Federal jury trials have only just begun in Texas, and New Jersey has resumed trials that were cut short months ago, though the state isn’t currently beginning new jury trials. Similar to the District of Delaware, an order was issued over the weekend pushing back jury trials in Florida, which had planned to resume jury trial proceedings Monday.
“By what I can tell and what’s been reported, they’ve all been running relatively smooth. They’ve not surprisingly had a couple technical issues,” said Dan Wolfe, senior director of jury consulting for Magna Legal Services, of the trials that have taken place recently. “In terms of just getting people in and out and things of that nature, they seem to be going fairly well, by all accounts.”

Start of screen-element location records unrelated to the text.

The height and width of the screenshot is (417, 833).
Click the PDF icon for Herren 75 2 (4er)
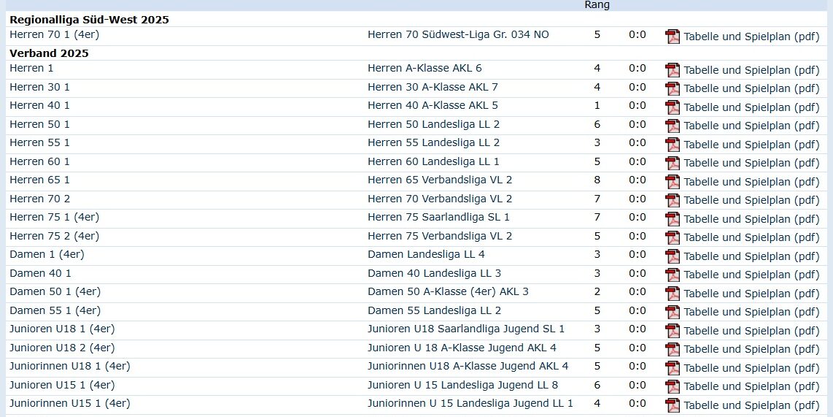[x=673, y=237]
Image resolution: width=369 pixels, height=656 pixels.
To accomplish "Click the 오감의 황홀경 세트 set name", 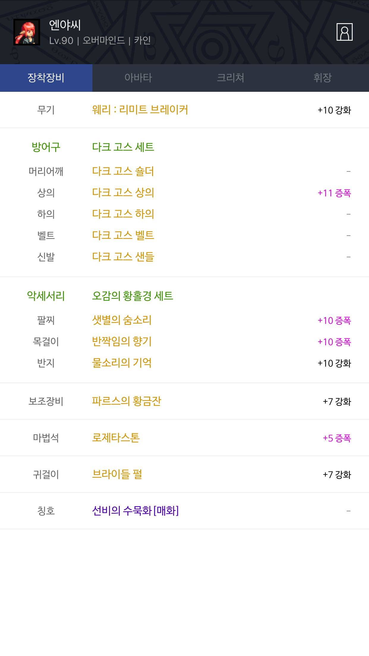I will tap(133, 296).
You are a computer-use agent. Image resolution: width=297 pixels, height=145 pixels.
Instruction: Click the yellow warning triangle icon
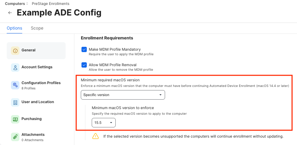95,136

As is the case throughout most of the country, trials are also on hold in Delaware’s state courts, with in-person jury trials not to take place until the Delaware Judiciary reaches Phase 3 of its four-phase reopening plan, though trials that don’t require a jury have been underway. Currently, Delaware courts are under Phase 2 of the plan. On July 6, Chief Justice Collins J. Seitz Jr. extended the state’s judicial emergency and said it’s expected to stay in Phase 2 until Aug. 6 and likely longer.
Wolfe said, based on the trials that have proceeded so far, he’s seen two predominant factors that seem to be key in a court system’s ability to resume trials. First, he said, courts have ensured they have access to a space large enough to hold everyone needed for a trial while maintaining social distancing guidelines, whether that be a large courtroom or a location such as a gymnasium or theater.

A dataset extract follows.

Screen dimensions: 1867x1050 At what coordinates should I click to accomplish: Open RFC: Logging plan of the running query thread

Second, Wolfe said, the courts that have been able to successfully start jury trials have been those in judiciary systems with good communication. He said it’s expected that people will be more likely to show up for jury duty if the court system has communicated to them the procedures in place for their safety beforehand.
“People have been fairly accommodating and understanding and appreciative that the court personnel have tried to work really hard to accommodate the jurors,” Wolfe said. “Anecdotally, several people have reported everybody being ‘more patient.’”

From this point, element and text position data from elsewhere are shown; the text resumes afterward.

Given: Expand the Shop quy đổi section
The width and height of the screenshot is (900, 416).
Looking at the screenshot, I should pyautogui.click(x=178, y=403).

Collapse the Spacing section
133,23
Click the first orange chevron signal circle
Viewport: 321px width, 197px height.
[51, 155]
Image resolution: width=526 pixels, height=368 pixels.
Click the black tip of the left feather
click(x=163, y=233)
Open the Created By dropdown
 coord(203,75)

Magna recently surveyed 500 people nationwide in an attempt to gain insight on how prospective jurors’ attitudes might have been impacted by COVID-19. While the results of the survey are still being analyzed, Wolfe said 60% of those surveyed said they would be less critical of those working in health care than they might have been prior to the pandemic, while more than 80% said they were concerned about the safety of health care workers who are dealing with the virus directly, and 23% said they, a family member or a close friend has been a first responder who has addressed COVID-19.
“Certainly, (in) cases like medical malpractice cases, it’s that notion of a halo effect,” Wolfe said. “We saw this post-9/11 for firefighters and law enforcement officials, this positive perception. So certainly, we’re seeing that here.”
Wolfe said Magna has also noted that during both mock jury trials and proceedings involving remote witnesses during actual trials, jurors reported approval of seeing people speak via video call, rather than in front of them in a courtroom.
“They actually report a more positive experience because they can see the witnesses more closely, whereas in a courtroom, they might be more distant and it might make it more difficult for them to judge facial expressions and the like,” Wolfe said.